Nun, die Deutschen zahlen nicht gerne (lacht). Also traditionell haben es Bezahlangebote in Deutschland schwieriger, weil der deutsche Fernsehzuschauer mit einer enormen Vielzahl an FreeTV-Sendern verwöhnt ist und anders als die Briten das Gefühl für guten Content eben zahlen zu müssen, noch nicht so verinnerlicht hat. Aber wir drücken all unseren Geschäftspartnern natürlich die Daumen. Übrigens hat das VoD-Geschäft bislang die DVD- und Bluray-Umsätze in keiner Form beeinträchtigt. Auch eine spannende Beobachtung, wie ich finde. Da werden offenbar zumindest zum Teil unterschiedliche Zielgruppen angesprochen und die einzelnen Auswertungsfenster befruchten sich.
Wenn wir über Factual Programming sprechen...

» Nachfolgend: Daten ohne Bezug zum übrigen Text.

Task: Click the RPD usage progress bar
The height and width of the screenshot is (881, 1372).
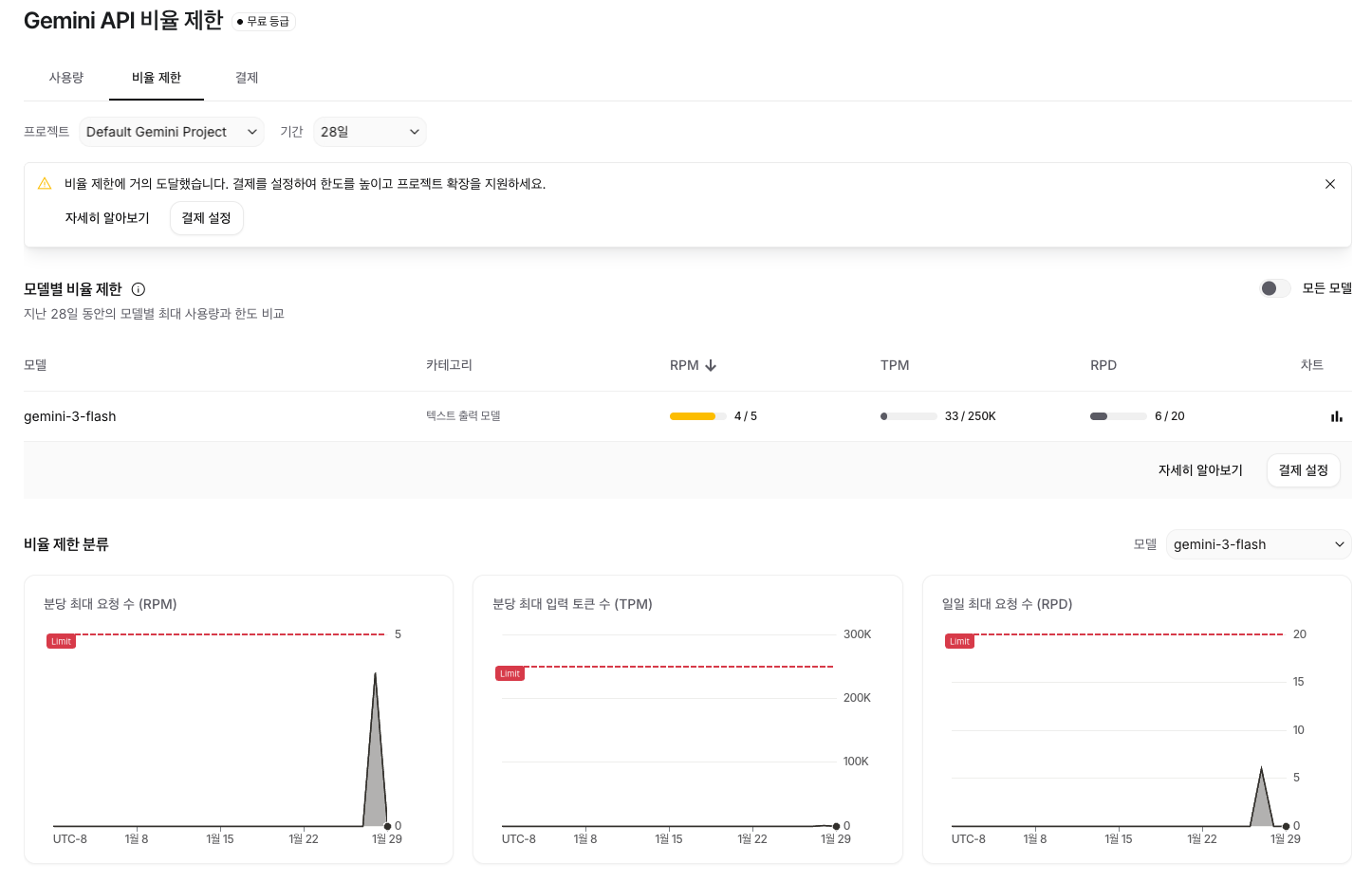Action: pos(1118,416)
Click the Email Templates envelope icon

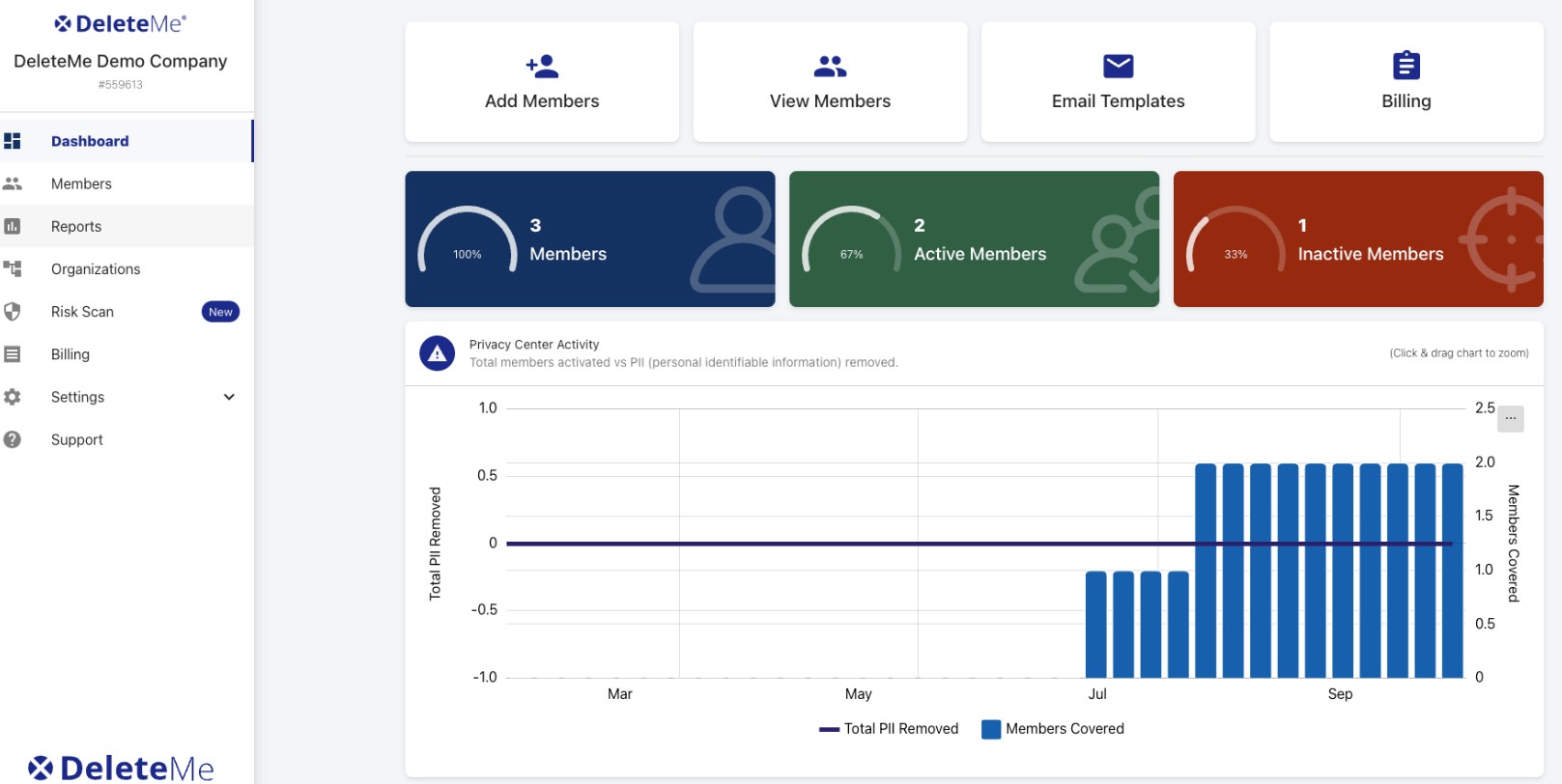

...dann ist das für uns das absolute Kerngeschäft und unser Herz hängt an tollen Koproduktionen. Traditionell haben wir Koproduktionen, Pre-Sales und Katalogverkäufe angeboten. Da kommt jetzt relativ neu das Reversioning hinzu, also die passgenaue Anpassung von Factual-Programmen auf die Bedürfnisse unserer deutschen Kunden, was Verpackung, Länge oder Vertonung angeht. Das haben wir aktuell ja mit VOX umgesetzt bei „Die Geschichte des Menschen“ - und es war wirklich perfekt für den deutschen Markt konfektioniert mit Dieter Moor als Gastgeber, überarbeitetem Ton und nur für die deutsche Fassung produzierten Infografiken. Das hat bewiesen, dass wir auch britische Produktionen, die vielleicht unbearbeitet nicht einfach so nach Deutschland geholt werden könnten, mit unserer Expertise für den jeweiligen Sender passend umsetzen können. Das kommt sehr gut an und hat schon Einiges an neuem Interesse geweckt. Das manchmal angeführte Argument „Das ist zu british“ zählt nicht mehr (lacht).
Was meinen die Sender dann mit „das ist zu british“?
Den Moderator oder die aktuelle Aufhängung des Themas. Manchmal stellen auch banale Dinge, wie auf Großbritannien konzentrierte Infografiken und Animationen in den Programmen, ein kleines Problem dar. Aber das können wir ja ändern, wenn die Produktion an sich überzeugt.
Wer sind da Ihre wichtigsten Abnehmer in Deutschland?
Das ZDF bleibt mit seinem „Terra X“-Sendeplatz für Koproduktionen wie „Frozen Planet“ oder das in der Produktion befindliche „Great Bear Stake Out“, sowie mit Ankäufen für die Digitalkanäle ein wichtiger Kunde für uns. Viele Naturfilm-Highlights der BBC entstehen zudem in enger Zusammenarbeit mit der ARD, auf dem Erlebnis Erde Sendeplatz am Montagabend fahren wir mehrmals im Jahr starke Quoten ein. Aber wir haben auch RTL als Koproduzent für „Hidden Kingdom“ gewonnen, wovon es in Liverpool ja erste Bilder zu sehen gab. Das Projekt ist von Beginn an gemeinsam mit RTL entwickelt worden und wird mit Sicherheit neue Akzente für den Naturfilm setzen.
Was sind davon abgesehen im Bereich Factual die wichtigsten Programme im Portfolio dieses Jahr?
Ich denke neben den grossen Blue Chip Produktionen schaffen es vor allem Formate mit starken Charakteren die Grenzen eines nationalen Fernsehmarktes zu überschreiten. Natürlich zählen dazu auch die klassischen Dokumentationen über das Britische Könighaus und mit „Our Queen“ haben wir sicher einen Erfolgsgaranten in unserem Katalog. Mein Geheimtipp ist aber „The Incredible Mr. Goodwin“, ein Factual Entertainment Format mit Jonathan Goodwin – ein moderner Houdini und Stuntman, der noch von sich reden machen wird.
Frau Helle, herzlichen Dank für das Gespräch.